With 11% of the season gone by, now seems to be a good time as any to look statistically at what ails the Knicks. At 3-6, New York has a few major areas to address.
PROBLEM #1: Shooting
New York currently ranks 23rd in offensive efficient field goal percentage at 47.4%, and that is the main reason the Knicks are only 17th on offense in the NBA. The Knicks were 3rd overall last year, so this is a serious decline. At the center of the problem are Raymond Felton and J.R. Smith. If Felton’s eFG% of 40.8% can be described as horrendous, then the thesaurus is at a loss for Smith’s 33.2%. For the former, one has to wonder if the loss of his pick & role partner in Tyson Chandler is bothering Felton. Bargnani is more of a pick & pop guy, and the Knicks seem to be using him with ‘Melo more than Felton.
As for Smith, there are a couple of theories on why his shooting has hit the toilet. Could it be just plain rust, due to the lack of a full preseason? Could there be a lingering physical issue from his injury? Or is it Smith’s full commitment to his social life that has affected his on the court play? During the offseason, someone suggested to me via Twitter that Chris Smith might have been signed as a way to keep Earl
exercising exorcising his demons. Considering the evidence at hand, if that was the plan, it’s failing miserably.
I got out the ol’abacus and calculatrized the Knicks shooting percentage if Felton & Smith were at their 2013 averages.
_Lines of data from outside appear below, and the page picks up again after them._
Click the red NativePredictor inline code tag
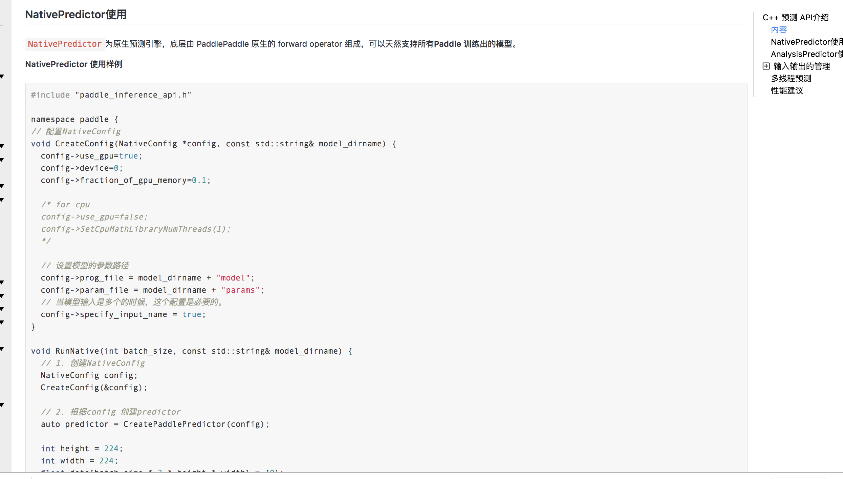843x479 pixels. pyautogui.click(x=65, y=44)
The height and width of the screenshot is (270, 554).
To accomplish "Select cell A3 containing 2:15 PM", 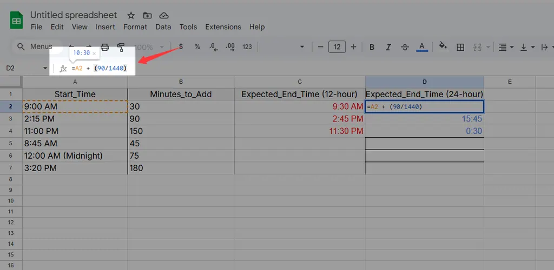I will pos(75,119).
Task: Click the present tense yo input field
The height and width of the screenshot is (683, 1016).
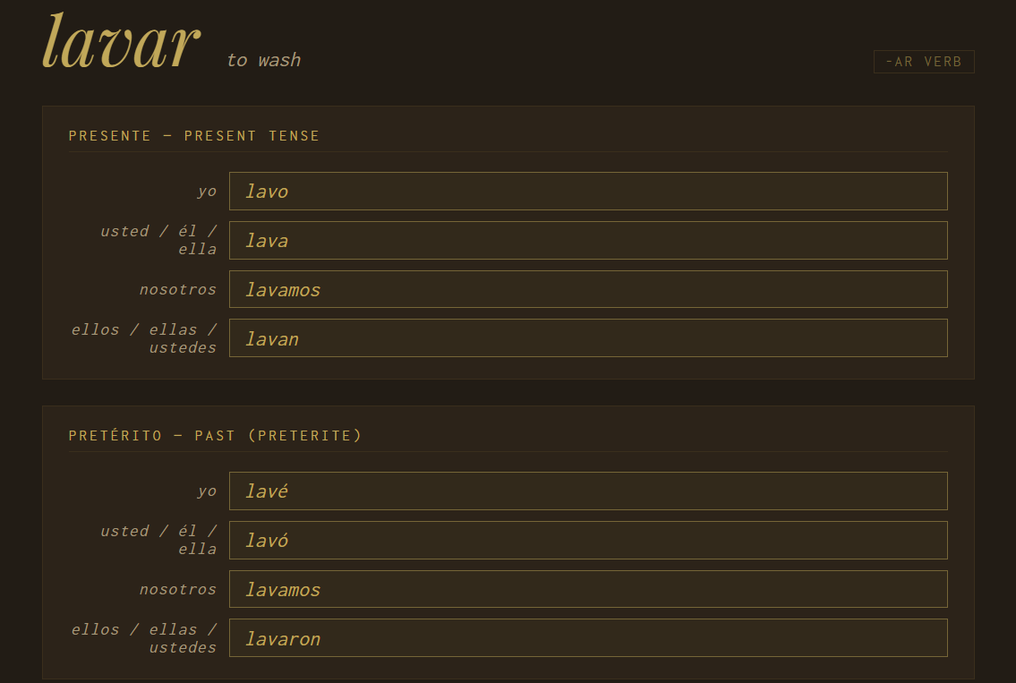Action: 587,192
Based on those two alone, New York would rise above average to 12th/13th in team shooting. So even if these two right themselves, there’s still work to be done.
PROBLEM #2: Opponent Shooting
New York is 28th overall on defense, and just like on offense the main problem is shooting. The Knicks are allowing a healthy 51% eFG% to the other team, which is 22nd in the league. I decided to look at 82games, and check out opposing eFG% by player on the court/off the court stats. And two players stuck out from a negative perspective.
J.R. Smith is +17.1 in terms of opposing field goal percentage. That is other teams are shooting 65.2% while he’s on the floor. So in essence he’s stinking up both ends of the floor, and probably a few nightclub bathrooms as well. The second culprit is Andrea Bargnani. His shooting has improved enough to get the Garden boo-birds off his back, and he’s experiencing the second highest rebound rate of his career. However when he steps on the court, opposing teams become better shooters by +12.9 points. Coincidence?
Kenyon Martin leads the team in this endeavor with -11.1, while Cole Aldrich’s -4.3 mirrors that of Tyson Chandler (-5.0).
PROBLEM #3: Fouls
When the Knicks faced Dwight Howard and they went to the Hack-A-Shaq strategy, Coach Woodson probably didn’t have to tell his team to do anything differently. New York is dead last in foul rate, by a large margin. Main hackers are Pablo Prigioni (5.6 ft/36), Amar’e Stoudemire (5.1), Kenyon Martin (4.1), and Iman Shumpert (3.9). Pablo and Iman’s inclusion is telling, because normally guards don’t go around slapping wrists.
From my perspective, it’s time to give Felton and J.R. some time to work out their kinks and let Pablo and Hardaway/Murry get a little more burn in their place. I’d expect both players to eventually iron things out, but a little time to meditate on the bench might help. Then I’d give Cole Aldrich some real time at center, and Kenyon a little more too. Let Bargnani play the 4 more with ‘Melo (40.0 mpg) on the pine. That would also solve the “Anthony will end up as a pool of goo by the end of the year from over-usage” issue as well. Finally I’d run a practice where the team plays 5 on 5. Any person that fouls gets substituted, runs some suicides, and has to wait to sub back in. That might solve #3.